▶ [Problem statement]
Write out all the data again, exactly as shown.

▶ [Records to use]
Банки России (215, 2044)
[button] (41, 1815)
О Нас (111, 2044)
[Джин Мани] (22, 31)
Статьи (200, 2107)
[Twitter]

▶ [Finished task]
Банки России (215, 2044)
[button] (41, 1815)
О Нас (111, 2044)
[Джин Мани] (22, 31)
Статьи (200, 2107)
[Twitter]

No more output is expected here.